(Collected data entries)
________________

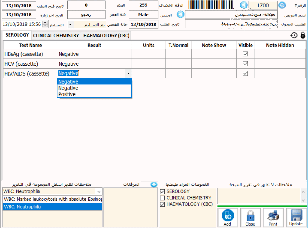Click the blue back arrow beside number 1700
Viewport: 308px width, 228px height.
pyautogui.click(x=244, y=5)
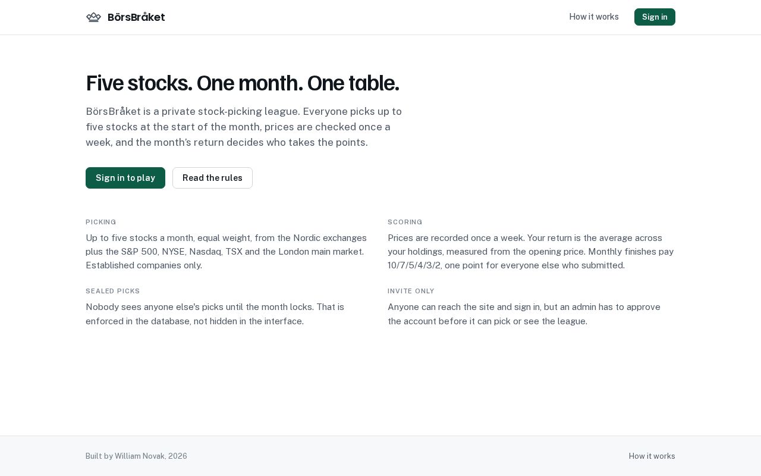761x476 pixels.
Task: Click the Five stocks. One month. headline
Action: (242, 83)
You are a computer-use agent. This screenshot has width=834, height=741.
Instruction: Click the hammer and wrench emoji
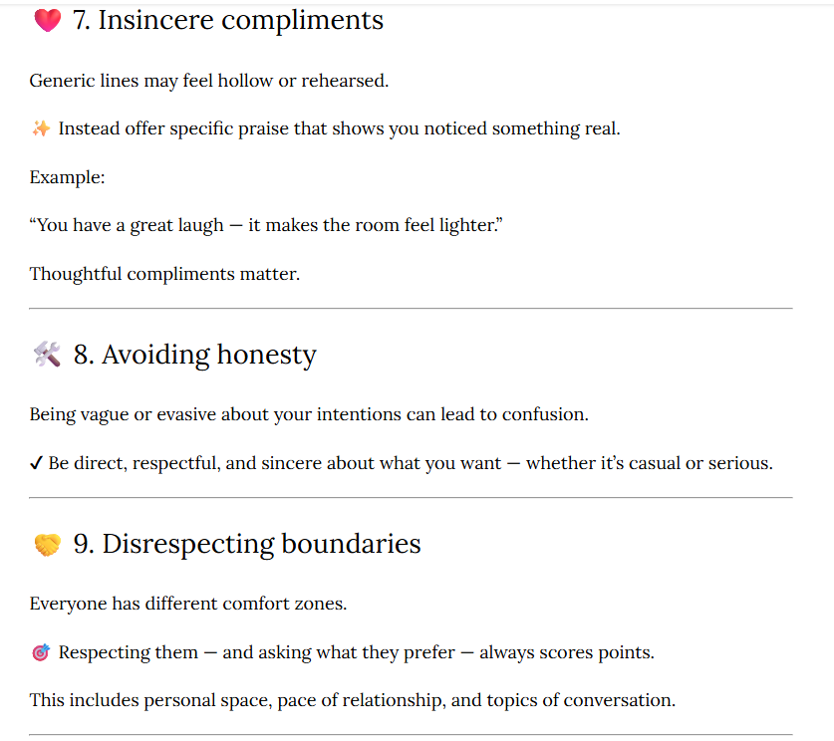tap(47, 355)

________________

Each line from the one holding "You are a computer-use" through the last line of the records above must be duplicated exactly, and pictures must not be.

Solution below
You are a computer-use agent. This screenshot has width=834, height=741.
Instruction: Click the hammer and wrench emoji
tap(47, 355)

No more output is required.